#### [Work instructions]
1 > Write out the passage on the Poverty-Related Diseases College word for word, starting at "The objective of" and ending at "poor in Africa.".
2 > In the passage on the Poverty-Related Diseases College, what was considered an essential part of career development?

#### [Excerpted text]
<<<<

The Poverty-Related Diseases College (PRDC) was a virtual African-European college created to give supplementary training to the doctors, health scientists and policymakers of tomorrow's developing world. PRDC aimed at enhancing exchange, and increasing knowledge and experience in PRD in order to build sustainable career opportunities for young biomedical scientists in Africa. PRDC merged theoretical teaching with hands-on experience in new skills and technologies, and provided this as a training programme to young researchers with different scientific backgrounds in Africa and Europe. The connection between basic and applied sciences was achieved by programming research electives within the context of the disease burden in Africa. The forging of South-North and South-South networks was considered an essential part of career development. The final and long-term goal was to build scientific capacity in poverty-related biomedical research in Africa, and to contribute to the development of highly motivated scientists embedded in and sustained by international networks. These scientists will act as the future trainers of the next generation of scientists in their own countries or contribute to health policies by their thorough understanding of fundamental and applied biomedical sciences in an African context.

The objective of this analysis paper is to present our experiences as an example of scientists and funders jointly inspired to develop sustainable scientific capacity and networks that address the medical needs of the poor in Africa.

>>>>

Collected data:
<<<<

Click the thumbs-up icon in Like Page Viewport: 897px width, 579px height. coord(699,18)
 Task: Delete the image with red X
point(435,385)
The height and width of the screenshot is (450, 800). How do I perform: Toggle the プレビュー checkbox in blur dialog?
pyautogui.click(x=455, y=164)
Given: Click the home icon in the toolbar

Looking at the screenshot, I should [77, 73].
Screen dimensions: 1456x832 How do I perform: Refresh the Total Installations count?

>>>>

#### [Numbered responses]
1 >
The objective of this analysis paper is to present our experiences as an example of scientists and funders jointly inspired to develop sustainable scientific capacity and networks that address the medical needs of the poor in Africa.

2 > The forging of South-North and South-South networks.